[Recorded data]
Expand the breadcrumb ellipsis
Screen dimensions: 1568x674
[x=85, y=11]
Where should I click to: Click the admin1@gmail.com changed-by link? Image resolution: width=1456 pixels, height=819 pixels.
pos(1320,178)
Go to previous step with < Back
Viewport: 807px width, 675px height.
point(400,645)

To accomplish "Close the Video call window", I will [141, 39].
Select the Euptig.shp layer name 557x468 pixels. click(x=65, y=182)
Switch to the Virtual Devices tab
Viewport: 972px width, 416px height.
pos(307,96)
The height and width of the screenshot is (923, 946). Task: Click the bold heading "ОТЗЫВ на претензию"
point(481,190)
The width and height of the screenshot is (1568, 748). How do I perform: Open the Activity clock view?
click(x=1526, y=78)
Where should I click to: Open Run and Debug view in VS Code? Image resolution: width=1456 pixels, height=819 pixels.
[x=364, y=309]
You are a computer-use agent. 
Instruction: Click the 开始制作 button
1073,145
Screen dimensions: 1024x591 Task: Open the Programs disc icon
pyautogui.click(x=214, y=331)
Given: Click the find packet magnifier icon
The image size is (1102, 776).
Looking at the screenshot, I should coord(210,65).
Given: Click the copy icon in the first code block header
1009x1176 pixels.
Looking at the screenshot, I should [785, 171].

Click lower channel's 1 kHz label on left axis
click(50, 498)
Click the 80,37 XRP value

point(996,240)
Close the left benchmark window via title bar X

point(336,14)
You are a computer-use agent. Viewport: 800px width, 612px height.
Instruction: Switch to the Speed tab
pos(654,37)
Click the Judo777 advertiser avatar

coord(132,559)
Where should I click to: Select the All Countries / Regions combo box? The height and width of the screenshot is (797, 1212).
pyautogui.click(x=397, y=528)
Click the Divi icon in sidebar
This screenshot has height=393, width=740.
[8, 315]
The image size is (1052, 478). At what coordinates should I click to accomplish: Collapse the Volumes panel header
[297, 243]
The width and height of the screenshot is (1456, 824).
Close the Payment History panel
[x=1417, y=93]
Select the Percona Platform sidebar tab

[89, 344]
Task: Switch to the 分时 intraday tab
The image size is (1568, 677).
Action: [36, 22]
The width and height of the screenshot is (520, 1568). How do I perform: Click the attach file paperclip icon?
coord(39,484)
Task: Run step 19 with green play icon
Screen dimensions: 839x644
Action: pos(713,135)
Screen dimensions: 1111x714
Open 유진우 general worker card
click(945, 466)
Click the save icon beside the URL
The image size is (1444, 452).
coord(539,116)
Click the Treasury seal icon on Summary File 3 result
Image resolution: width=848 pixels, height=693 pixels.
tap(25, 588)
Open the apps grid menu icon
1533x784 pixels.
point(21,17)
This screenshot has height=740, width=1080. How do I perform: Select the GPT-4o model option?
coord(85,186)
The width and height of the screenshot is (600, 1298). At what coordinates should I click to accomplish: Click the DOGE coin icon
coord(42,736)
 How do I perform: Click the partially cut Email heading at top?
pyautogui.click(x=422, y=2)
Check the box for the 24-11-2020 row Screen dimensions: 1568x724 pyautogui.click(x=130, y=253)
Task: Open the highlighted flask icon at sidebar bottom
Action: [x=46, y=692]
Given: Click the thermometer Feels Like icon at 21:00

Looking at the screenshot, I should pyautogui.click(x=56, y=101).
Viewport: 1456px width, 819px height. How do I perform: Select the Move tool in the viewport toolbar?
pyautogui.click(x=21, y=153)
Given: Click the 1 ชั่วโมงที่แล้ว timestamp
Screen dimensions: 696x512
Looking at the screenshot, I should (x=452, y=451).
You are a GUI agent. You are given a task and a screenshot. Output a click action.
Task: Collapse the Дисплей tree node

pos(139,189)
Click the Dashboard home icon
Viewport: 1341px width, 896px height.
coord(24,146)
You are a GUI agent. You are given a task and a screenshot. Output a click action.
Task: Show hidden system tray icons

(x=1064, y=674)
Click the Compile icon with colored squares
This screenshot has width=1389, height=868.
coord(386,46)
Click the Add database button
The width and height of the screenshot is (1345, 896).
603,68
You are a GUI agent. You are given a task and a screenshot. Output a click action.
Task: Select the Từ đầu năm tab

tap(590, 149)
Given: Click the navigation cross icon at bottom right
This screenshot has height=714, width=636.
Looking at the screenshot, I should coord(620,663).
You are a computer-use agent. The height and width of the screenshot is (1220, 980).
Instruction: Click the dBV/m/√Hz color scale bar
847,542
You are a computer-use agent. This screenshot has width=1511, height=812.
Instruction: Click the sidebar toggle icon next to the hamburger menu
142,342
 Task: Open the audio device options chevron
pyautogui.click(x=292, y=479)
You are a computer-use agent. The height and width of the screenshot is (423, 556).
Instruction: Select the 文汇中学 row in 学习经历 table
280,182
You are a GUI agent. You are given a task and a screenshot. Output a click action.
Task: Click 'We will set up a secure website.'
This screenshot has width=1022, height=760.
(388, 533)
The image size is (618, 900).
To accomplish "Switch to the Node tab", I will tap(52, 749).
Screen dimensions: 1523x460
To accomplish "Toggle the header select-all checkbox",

* **Directions**:
Output every line of the records above as a JSON list of strings, one string per line and no blank lines.

* **Completed exercise**:
[
  "Expand the breadcrumb ellipsis",
  "Screen dimensions: 1568x674",
  "[x=85, y=11]",
  "Where should I click to: Click the admin1@gmail.com changed-by link? Image resolution: width=1456 pixels, height=819 pixels.",
  "pos(1320,178)",
  "Go to previous step with < Back",
  "Viewport: 807px width, 675px height.",
  "point(400,645)",
  "To accomplish \"Close the Video call window\", I will [141, 39].",
  "Select the Euptig.shp layer name 557x468 pixels. click(x=65, y=182)",
  "Switch to the Virtual Devices tab",
  "Viewport: 972px width, 416px height.",
  "pos(307,96)",
  "The height and width of the screenshot is (923, 946). Task: Click the bold heading \"ОТЗЫВ на претензию\"",
  "point(481,190)",
  "The width and height of the screenshot is (1568, 748). How do I perform: Open the Activity clock view?",
  "click(x=1526, y=78)",
  "Where should I click to: Open Run and Debug view in VS Code? Image resolution: width=1456 pixels, height=819 pixels.",
  "[x=364, y=309]",
  "You are a computer-use agent. ",
  "Instruction: Click the 开始制作 button",
  "1073,145",
  "Screen dimensions: 1024x591 Task: Open the Programs disc icon",
  "pyautogui.click(x=214, y=331)",
  "Given: Click the find packet magnifier icon",
  "The image size is (1102, 776).",
  "Looking at the screenshot, I should coord(210,65).",
  "Given: Click the copy icon in the first code block header",
  "1009x1176 pixels.",
  "Looking at the screenshot, I should [785, 171].",
  "Click lower channel's 1 kHz label on left axis",
  "click(50, 498)",
  "Click the 80,37 XRP value",
  "point(996,240)",
  "Close the left benchmark window via title bar X",
  "point(336,14)",
  "You are a computer-use agent. Viewport: 800px width, 612px height.",
  "Instruction: Switch to the Speed tab",
  "pos(654,37)",
  "Click the Judo777 advertiser avatar",
  "coord(132,559)",
  "Where should I click to: Select the All Countries / Regions combo box? The height and width of the screenshot is (797, 1212).",
  "pyautogui.click(x=397, y=528)",
  "Click the Divi icon in sidebar",
  "This screenshot has height=393, width=740.",
  "[8, 315]",
  "The image size is (1052, 478). At what coordinates should I click to accomplish: Collapse the Volumes panel header",
  "[297, 243]",
  "The width and height of the screenshot is (1456, 824).",
  "Close the Payment History panel",
  "[x=1417, y=93]",
  "Select the Percona Platform sidebar tab",
  "[89, 344]",
  "Task: Switch to the 分时 intraday tab",
  "The image size is (1568, 677).",
  "Action: [36, 22]",
  "The width and height of the screenshot is (520, 1568). How do I perform: Click the attach file paperclip icon?",
  "coord(39,484)",
  "Task: Run step 19 with green play icon",
  "Screen dimensions: 839x644",
  "Action: pos(713,135)",
  "Screen dimensions: 1111x714",
  "Open 유진우 general worker card",
  "click(945, 466)",
  "Click the save icon beside the URL",
  "The image size is (1444, 452).",
  "coord(539,116)",
  "Click the Treasury seal icon on Summary File 3 result",
  "Image resolution: width=848 pixels, height=693 pixels.",
  "tap(25, 588)",
  "Open the apps grid menu icon",
  "1533x784 pixels.",
  "point(21,17)",
  "This screenshot has height=740, width=1080. How do I perform: Select the GPT-4o model option?",
  "coord(85,186)",
  "The width and height of the screenshot is (600, 1298). At what coordinates should I click to accomplish: Click the DOGE coin icon",
  "coord(42,736)",
  " How do I perform: Click the partially cut Email heading at top?",
  "pyautogui.click(x=422, y=2)",
  "Check the box for the 24-11-2020 row Screen dimensions: 1568x724 pyautogui.click(x=130, y=253)",
  "Task: Open the highlighted flask icon at sidebar bottom",
  "Action: [x=46, y=692]",
  "Given: Click the thermometer Feels Like icon at 21:00",
  "Looking at the screenshot, I should pyautogui.click(x=56, y=101).",
  "Viewport: 1456px width, 819px height. How do I perform: Select the Move tool in the viewport toolbar?",
  "pyautogui.click(x=21, y=153)",
  "Given: Click the 1 ชั่วโมงที่แล้ว timestamp",
  "Screen dimensions: 696x512",
  "Looking at the screenshot, I should (x=452, y=451).",
  "You are a GUI agent. You are given a task and a screenshot. Output a click action.",
  "Task: Collapse the Дисплей tree node",
  "pos(139,189)",
  "Click the Dashboard home icon",
  "Viewport: 1341px width, 896px height.",
  "coord(24,146)",
  "You are a GUI agent. You are given a task and a screenshot. Output a click action.",
  "Task: Show hidden system tray icons",
  "(x=1064, y=674)",
  "Click the Compile icon with colored squares",
  "This screenshot has width=1389, height=868.",
  "coord(386,46)",
  "Click the Add database button",
  "The width and height of the screenshot is (1345, 896).",
  "603,68",
  "You are a GUI agent. You are given a task and a screenshot. Output a click action.",
  "Task: Select the Từ đầu năm tab",
  "tap(590, 149)",
  "Given: Click the navigation cross icon at bottom right",
  "This screenshot has height=714, width=636.",
  "Looking at the screenshot, I should coord(620,663).",
  "You are a computer-use agent. The height and width of the screenshot is (1220, 980).",
  "Instruction: Click the dBV/m/√Hz color scale bar",
  "847,542",
  "You are a computer-use agent. This screenshot has width=1511, height=812.",
  "Instruction: Click the sidebar toggle icon next to the hamburger menu",
  "142,342",
  " Task: Open the audio device options chevron",
  "pyautogui.click(x=292, y=479)",
  "You are a computer-use agent. The height and width of the screenshot is (423, 556).",
  "Instruction: Select the 文汇中学 row in 学习经历 table",
  "280,182",
  "You are a GUI agent. You are given a task and a screenshot. Output a click action.",
  "Task: Click 'We will set up a secure website.'",
  "This screenshot has width=1022, height=760.",
  "(388, 533)",
  "The image size is (618, 900).",
  "To accomplish \"Switch to the Node tab\", I will tap(52, 749).",
  "Screen dimensions: 1523x460",
  "To accomplish \"Toggle the header select-all checkbox\","
]